Online shoppers in the US are expected to spend $253.4 billion this November and December, a 5.3% rise from last year, according to Adobe Inc.
But this holiday season’s growth story is not just about how much consumers are spending — it’s about how they are spending.
Artificial intelligence, social media discovery, and flexible payment options are shaping the most digitised festive shopping period yet, as consumers adapt to tighter budgets and evolving retail technology.
Flexible payments offset slowing growth
Adobe’s forecast marks a slowdown from 2024’s 8.7% surge, reflecting the combined impact of higher prices linked to tariffs and a cooling labour market.
Despite that moderation, one key area is growing twice as fast as overall online spending: buy-now-pay-later (BNPL) transactions.
Adobe expects BNPL purchases to total $20.2 billion during the 2025 holiday season — an 11% increase from a year ago.
These instalment-based options, offered by major retailers such as Amazon and Walmart through fintech partners including Affirm Holdings and Klarna Group, are gaining popularity among younger consumers and those managing limited credit.
The trend highlights how digital financing is cushioning the impact of economic pressure, enabling shoppers to spread out payments during major discount periods like Black Friday and Cyber Monday.
Analysts say that flexible checkout options are particularly attractive to cost-conscious buyers who might otherwise pull back from discretionary purchases.
AI tools shape discovery and decision-making
Technology is also influencing what consumers buy and how they find it.
Adobe notes a rising reliance on AI-driven search tools and chatbots to recommend products, especially in categories like electronics, toys, and jewellery.
Shoppers who visit retail websites through AI-powered channels reportedly spend more time browsing and exploring than those referred via advertisements.
Social media influencers continue to play a central role in product discovery, particularly on platforms like TikTok and Instagram.
Their ability to showcase discounts and limited-edition products during flash sales helps drive impulse buying behaviour.
Retailers are expected to boost AI integration in online storefronts this season, using recommendation engines to enhance user experience and optimise conversion rates.

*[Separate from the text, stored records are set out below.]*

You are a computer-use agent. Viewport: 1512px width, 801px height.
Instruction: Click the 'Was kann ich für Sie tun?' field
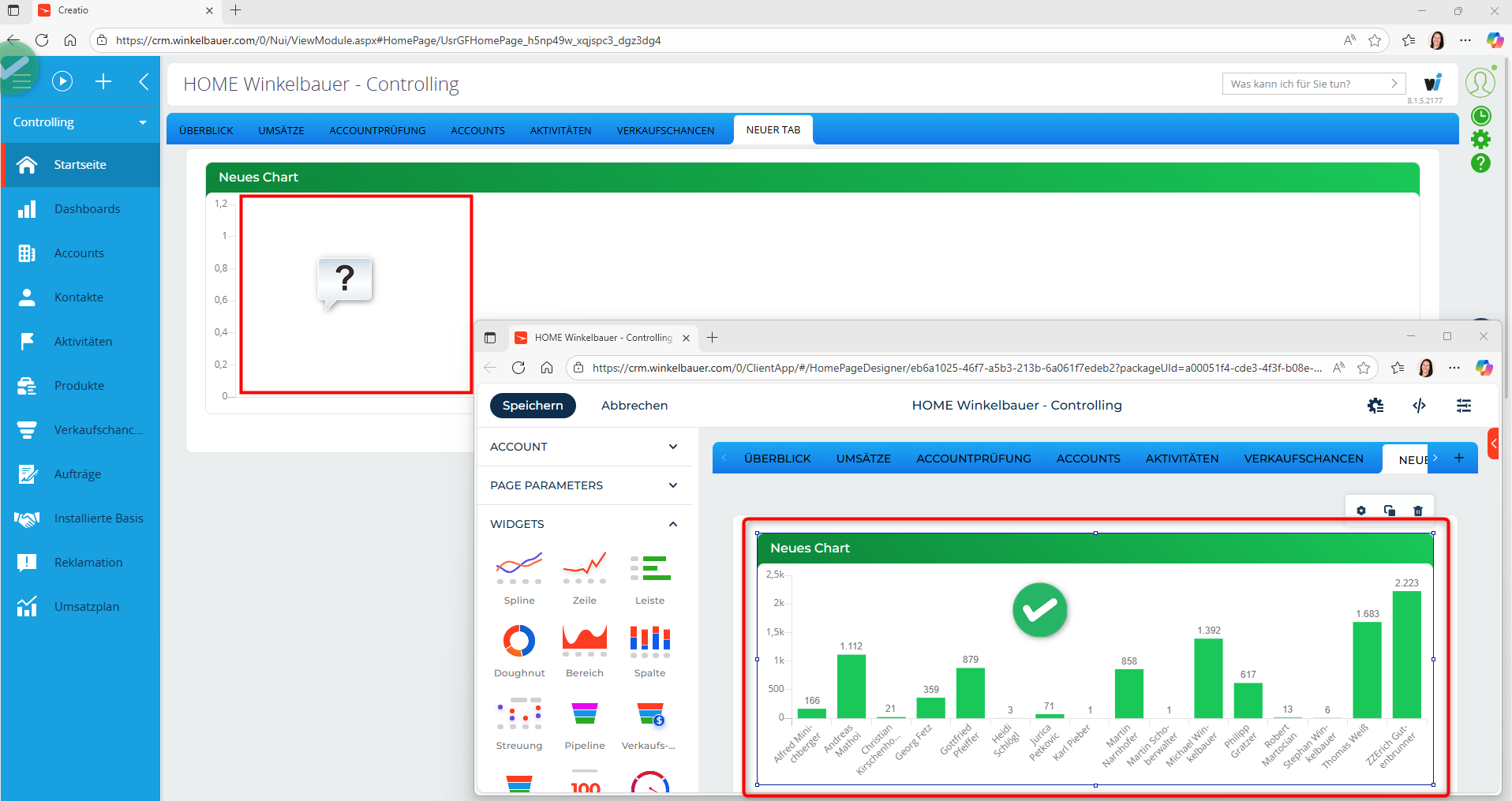click(x=1306, y=84)
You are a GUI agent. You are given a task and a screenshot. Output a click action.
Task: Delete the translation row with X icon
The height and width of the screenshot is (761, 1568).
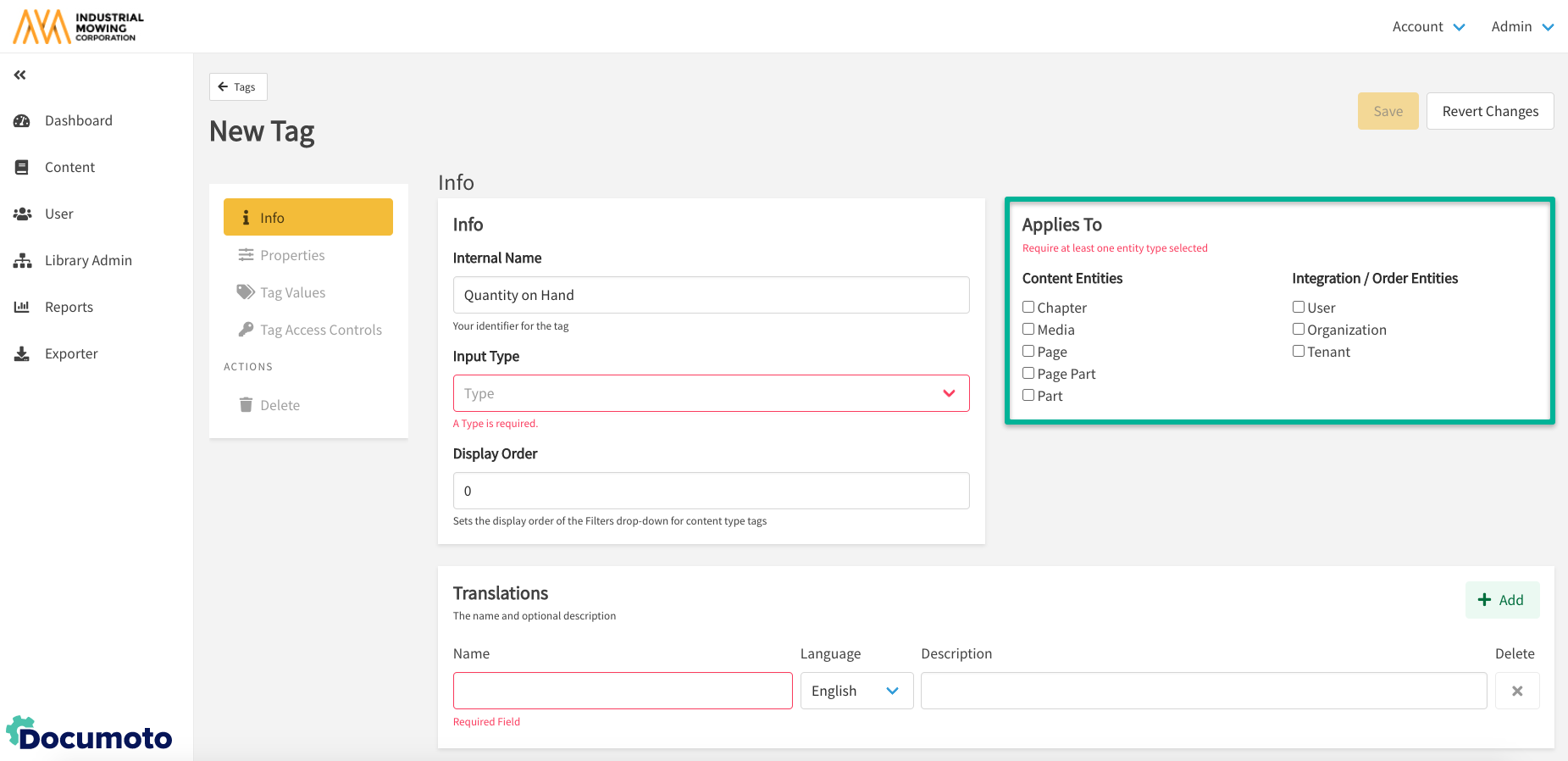[x=1516, y=691]
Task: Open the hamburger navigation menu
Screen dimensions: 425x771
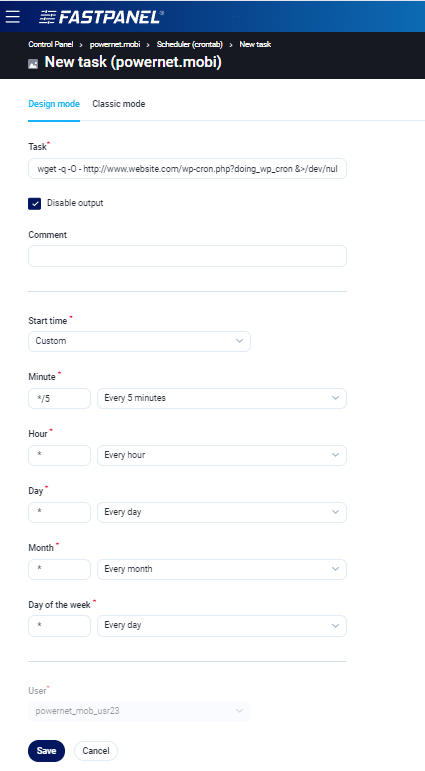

Economic strain shapes shopping patterns
While technology fuels convenience, the broader economic backdrop remains mixed.

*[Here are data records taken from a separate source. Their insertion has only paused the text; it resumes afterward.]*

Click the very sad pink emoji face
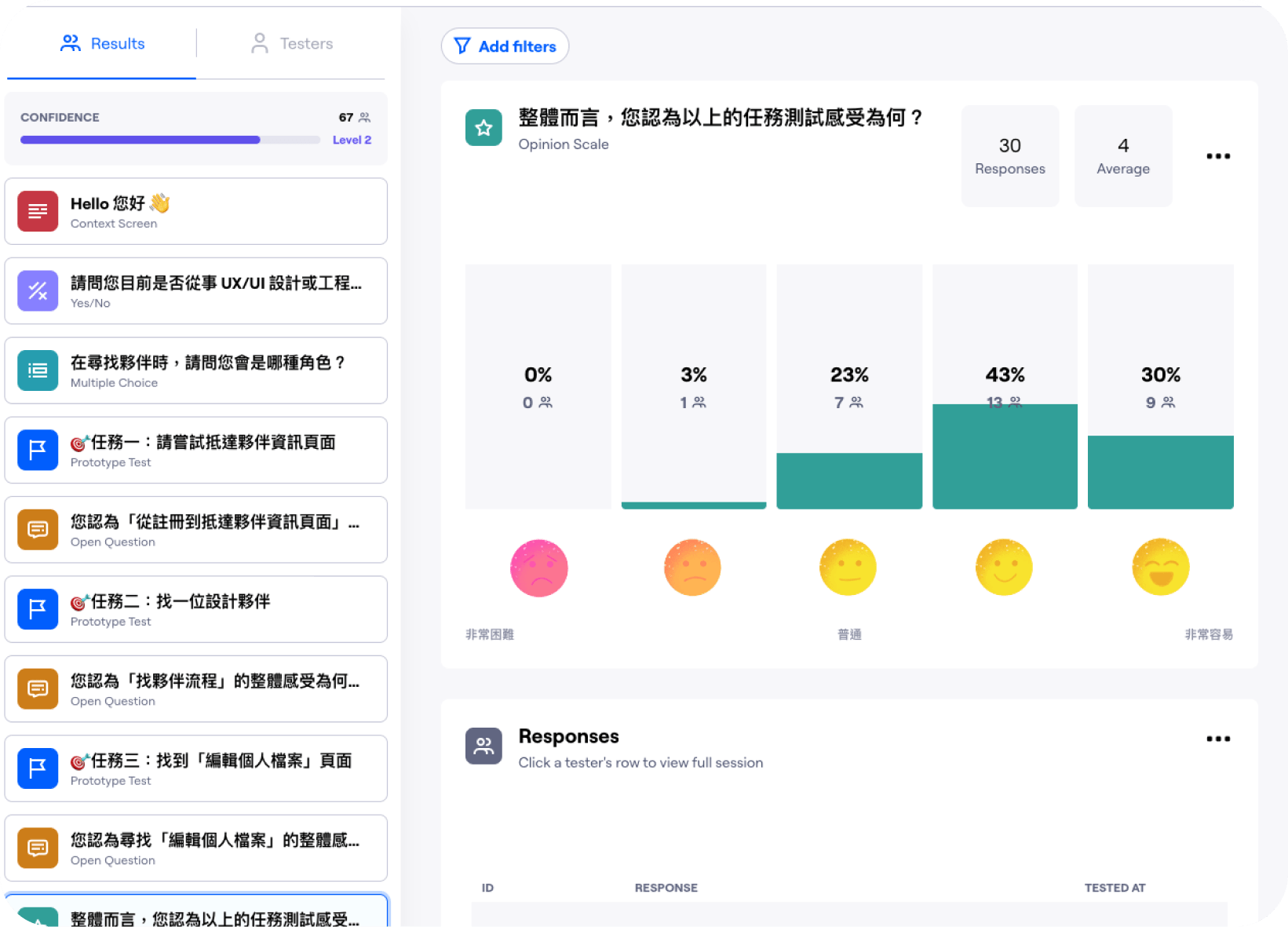coord(538,568)
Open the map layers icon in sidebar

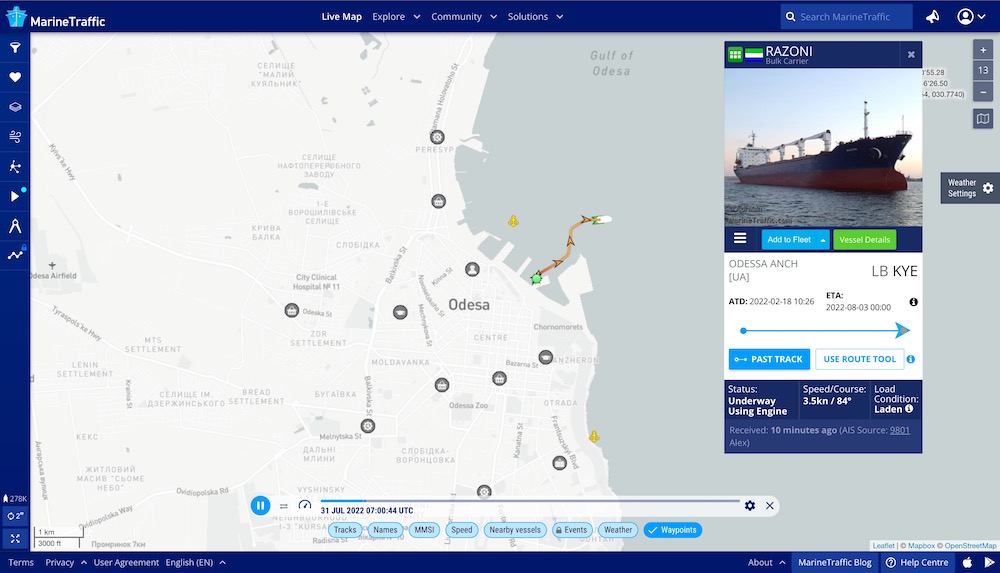tap(15, 106)
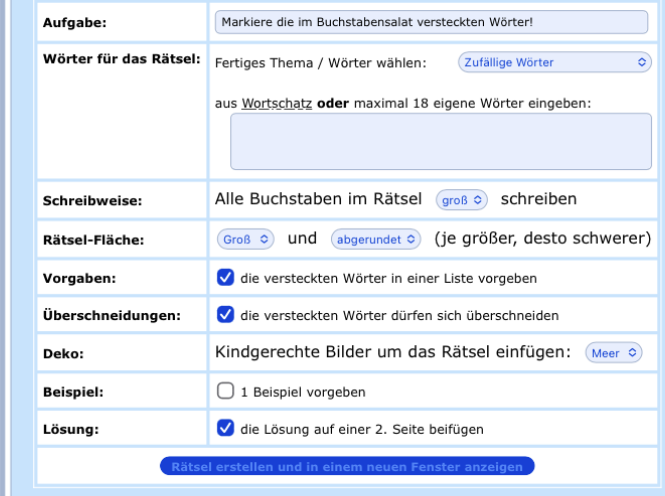The height and width of the screenshot is (496, 665).
Task: Open the 'groß' Schreibweise dropdown
Action: (x=462, y=199)
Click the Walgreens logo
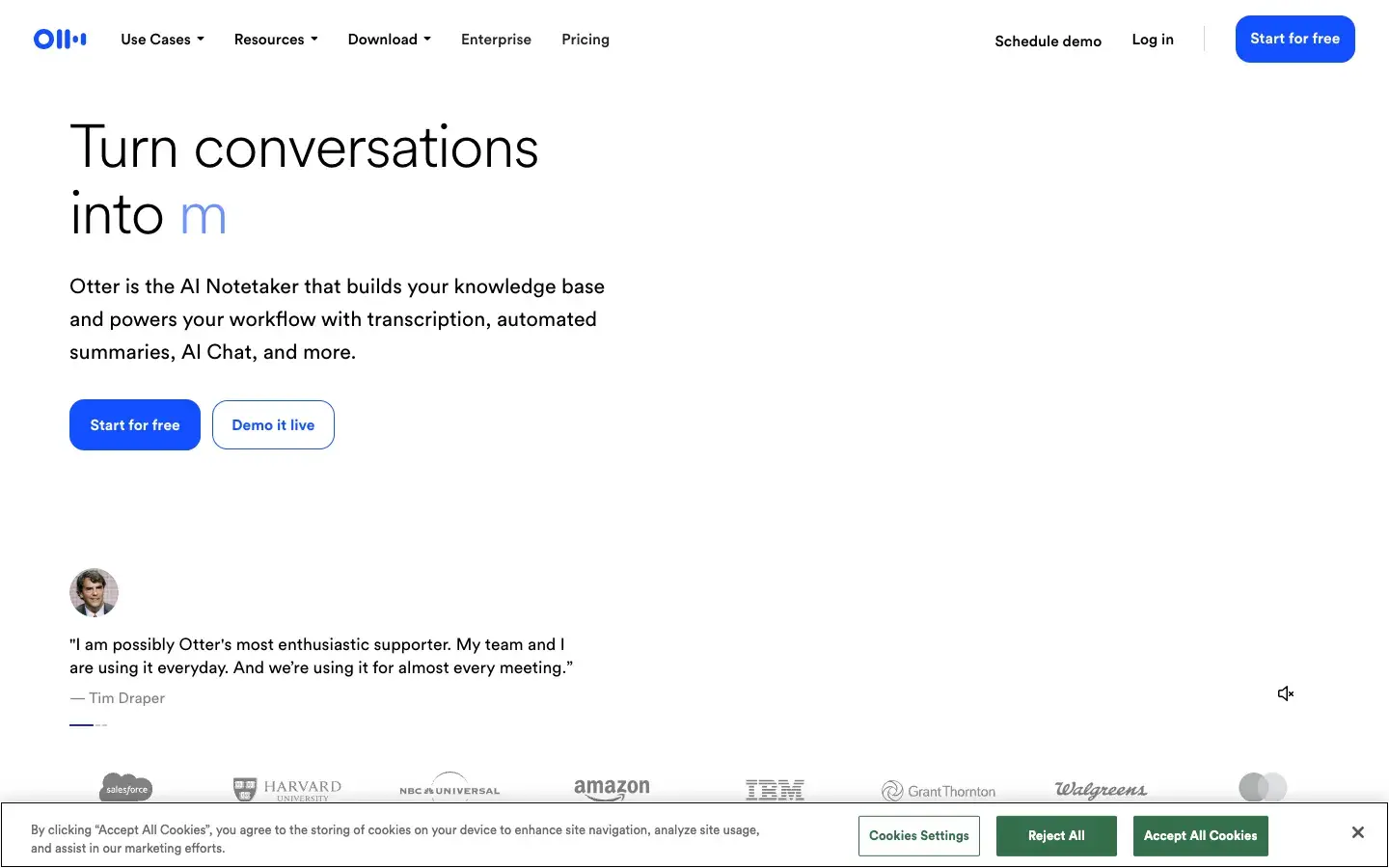The height and width of the screenshot is (868, 1389). (x=1101, y=790)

A September survey by PricewaterhouseCoopers found that many consumers plan to trim holiday spending due to tariff-related price rises and job market uncertainty.

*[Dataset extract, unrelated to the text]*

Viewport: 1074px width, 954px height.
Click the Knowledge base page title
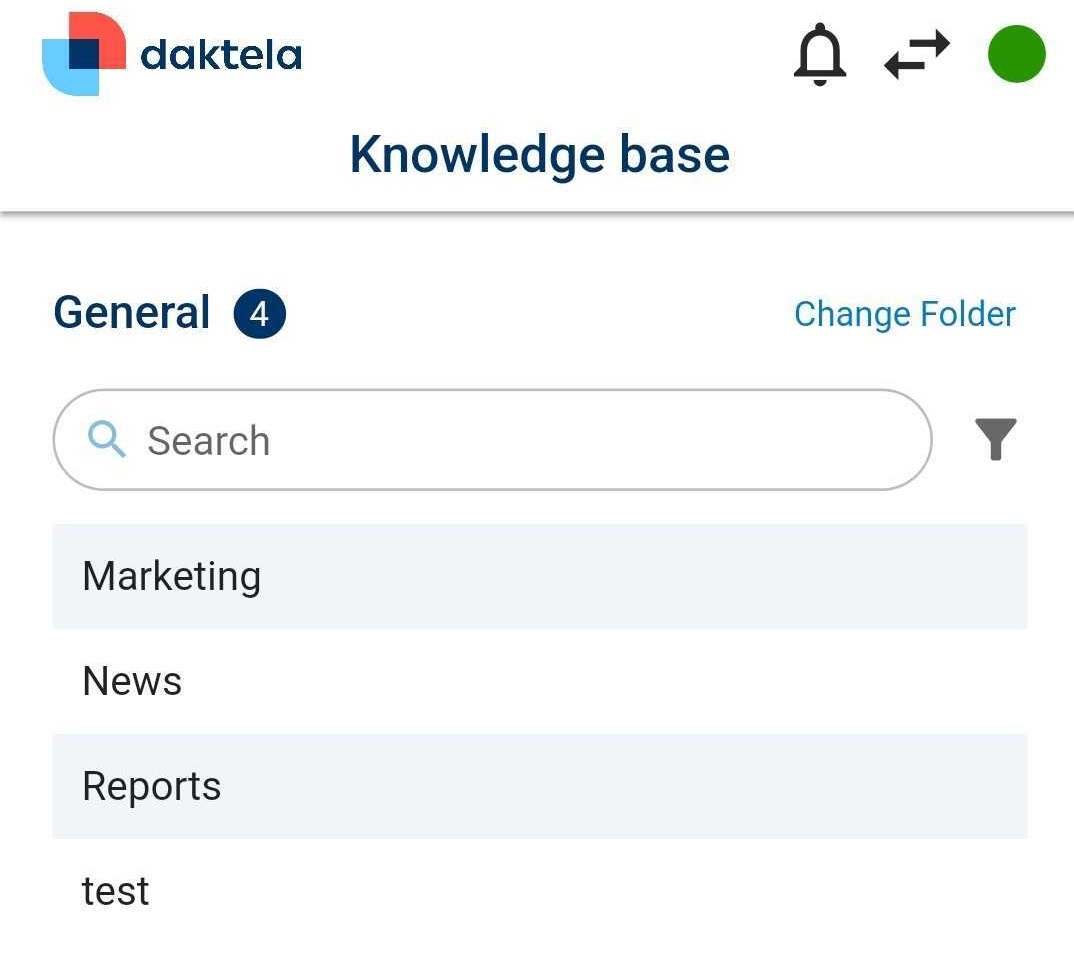pyautogui.click(x=539, y=155)
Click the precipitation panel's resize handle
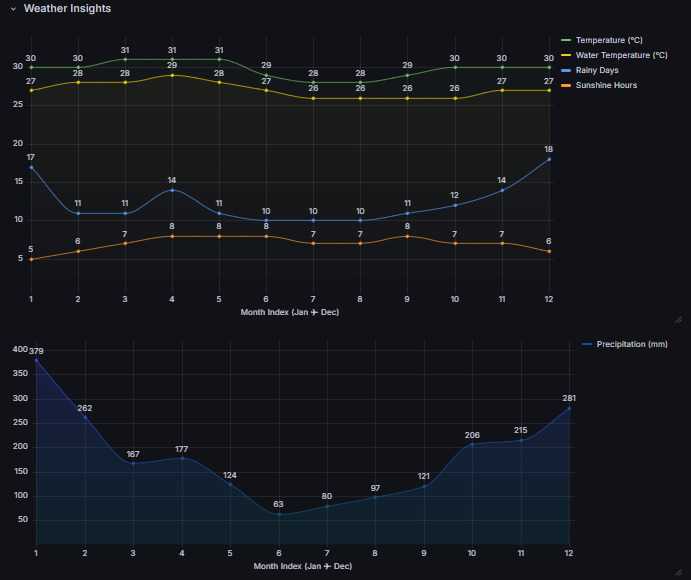This screenshot has height=580, width=691. 678,572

The same report revealed a shift towards prioritising value over luxury, with shoppers seeking practical gifts and discounted bundles instead of premium brands.
For retailers, this means balancing deep discounts with profit margins in an environment where shipping and labour costs remain elevated.
E-commerce platforms are also investing in predictive inventory systems to manage fluctuating demand, aiming to prevent the stockouts that plagued earlier post-pandemic shopping seasons.
The digital holiday rush accelerates
The overall shift towards online shopping is now firmly entrenched.
Adobe’s data, drawn from sales of more than 100 million products across US retail websites, suggests that digital spending this year could account for an even larger share of total holiday retail activity than in 2024.
The continued expansion of BNPL options, coupled with AI-driven recommendations and influencer-led discovery, signals a new phase in consumer behaviour — one where data, technology, and flexibility define how Americans shop for the holidays.
As the festive period approaches, major e-commerce players are expected to focus on personalisation, transparency, and faster fulfilment to retain customer loyalty in a competitive market increasingly shaped by algorithms and affordability.